15-year-old Olivia Moultrie has sued the National Women’s Soccer League in a bid to be allowed to play professional women’s soccer. Through her father, she brought a complaint in Oregon district court asking for an injunction against the NWSL to allow her to immediately be allowed to sign with a club, should any club want to sign her.
The argument laid out by her lawyers is that NWSL’s rule prohibiting anyone under the age of 18 from signing a contract with a club is a violation of the Sherman Act, which deals with antitrust laws. Since NWSL is the only pro women’s league in the US, and FIFA rules prohibit female players under 18 from playing overseas, there is nowhere for her to play pro soccer, which limits her career and earning opportunities.
According to the court filing, Moultrie contacted the league several times “in or about 2019” to request she be allowed to play and the was denied by the league. When her lawyers suggested NWSL’s age rule was a violation of the Sherman Act, they once again turned her down, claiming that they were a “‘single entity’ that cannot conspire with itself for antitrust purposes.” They also said that when she signed with Nike and moved to Portland to pursue a pro career in February of 2019, neither she nor her agent were aware of the league’s age rule or any other minimum age restriction. This was a year after the Portland Thorns had signed Ellie Carpenter and had to wait until she turned 18 to begin playing in 2018.

▶ _Brief A_
According to the article on Olivia Moultrie's lawsuit, which federal law do her lawyers say the NWSL's under-18 contract rule violates?
▶ _Brief B_
Pick up the article on Olivia Moultrie's lawsuit after its last sentence and carry it on.

▶ _Recorded information_
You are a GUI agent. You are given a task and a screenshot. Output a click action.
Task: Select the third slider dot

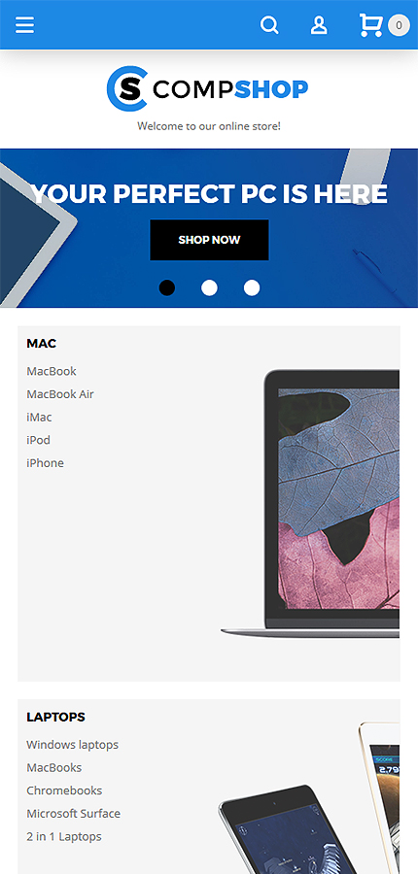pyautogui.click(x=252, y=287)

▶ _Task answer A_
The Sherman Act.

▶ _Task answer B_
The filing says that NWSL has not provided any evidence about when, why, or how the age rule came to be. Courts have overturned age limits in other sports leagues under the Sherman Act; the filing cites the classic case Haywood v NBA, in which the Supreme Court upheld a district court ruling allowing Sherman Haywood to play for the Seattle SuperSonics despite not being four years out of high school, opening the door for other high school graduates to be able to play in the NBA without completing four years of college first. The only way for a league to have an age limit is if a player union agrees to it in a collective bargaining agreement with the league; currently the NWSL Players Association is entering their first ever CBA negotiations with the league. Given how long CBA negotiations usually last, there’s reason to believe that the NWSLPA bargaining will not conclude in time for Moultrie to be able to play the 2021 regular season.
As Moultrie’s lawyers’ argument goes, the senior US women’s national team has no age limit (see: Mal Pugh and Heather O’Reilly debuting before the age of 18), but she cannot play in NWSL, which is the primary league where WNT players train and play. They state, “She is being deprived not only of a professional career, but of the chance to further hone her skills in preparation for a National Team tryout.” Moultrie already practices and scrimmages with the Thorns and the Timbers U17 men, but this is not the same as actual game experience; therefore the age rule threatens her development as a player, her career, and her ability to earn money as a pro both from salary and marketing opportunities. But for the age rule, they argue she would be playing for the Thorns, as they have expressed interest in signing her.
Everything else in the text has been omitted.